Tuesday, December 6, 2011

Tis The Season To Laugh

Laughter is a noisy and benevolent chain reaction of enthusiasm and encouragement, even in the face of tragedy, which is perhaps why we can laugh at it. 





Laughing at tragedy doesn't make someone callous. It makes them human. "Frame your mind to mirth and merriment, which bars a thousand harms and lengthens life." Shakespeare, The Taming of the Shrew. 


Growing up, I read that laughter was the best medicine. It was woven throughout The Reader's Digest, which endured because of this very truism. This message was mirrored back to me by my loving grandparents. I'm proud to say I was blessed with a grandmother and two great-grandmothers to guide me in this understanding. 


These wonderful ladies who lived through many generations of fascinating history taught me the art of conversation. The art of story telling. I sat fascinated, hanging on every word of their many adventures. They ignited in me a passion for living, and a passion for life. 


They shared with me the gist of their life stories, which naturally conveyed the same message over and over again. The same logical and heartfelt conclusion hit you by the end of every punchline, which was hilariously funny in a sobering way. Their stories left me forever mindful. 

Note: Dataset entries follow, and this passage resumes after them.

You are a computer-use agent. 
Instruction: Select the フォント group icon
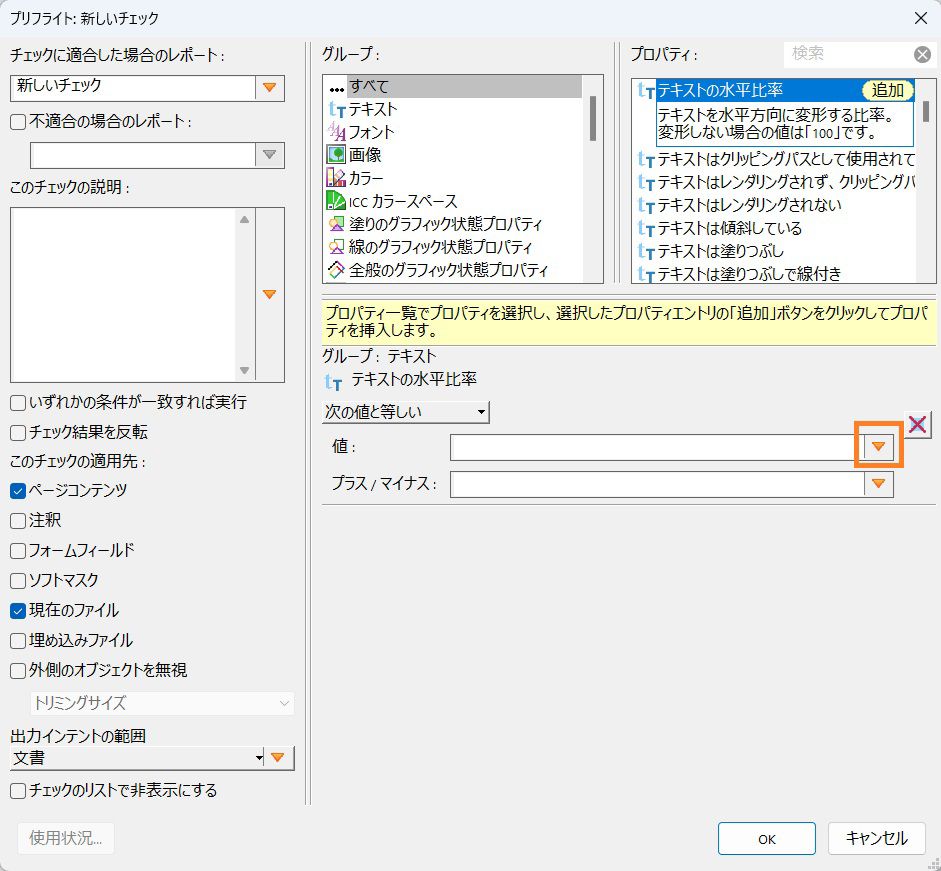click(335, 131)
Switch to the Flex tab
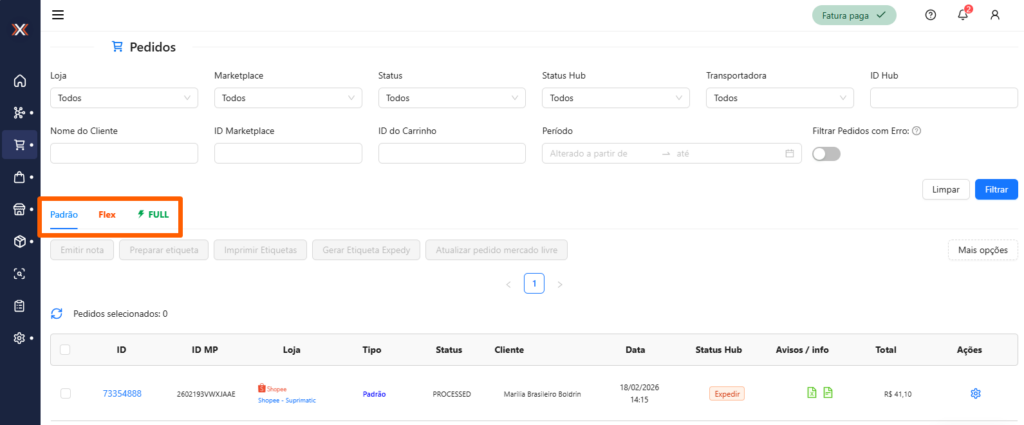 pos(107,215)
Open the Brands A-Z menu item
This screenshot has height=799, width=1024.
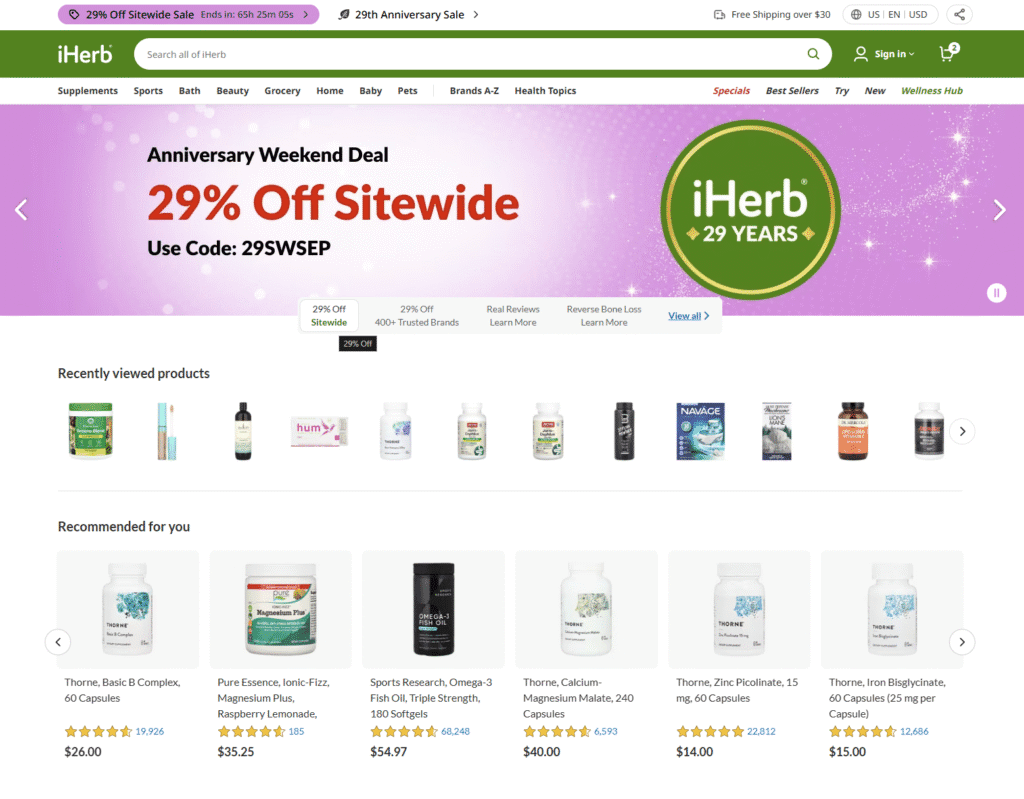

Cicero's poem "On a Life Well Spent" beautifully and poignantly shares what was lovingly passed onto me. It's my pleasure this morning to pass it back along to anyone would find it of value. Whether it is the first time you hear these words or a gentle reminder, it is impossible to read them aloud and not simultaneously find yourself regenerated by their truth in a way that ignites your passion and subsequent ability to laugh at life in all its triumphs and tragedies. Laughter truly is good medicine, and at this time of year, the best gift idea. For it really is the *season to laugh... 





On A Life Well Spent



The best Armor of Old Age is a well spent life
preceding it; a Life employed in the Pursuit of useful
Knowledge, in honorable Actions and the Practice of
Virtue; in which he who labors to improve himself from
his Youth, will in Age reap the happiest Fruits of them; 
not only because these never leave a Man, not even in the 
extremist Old Age; but because a Conscience bearing
Witness that our Life was well spent, together with
the Remembrance of past good Actions, yield
and unspeakable Comfort to the Soul.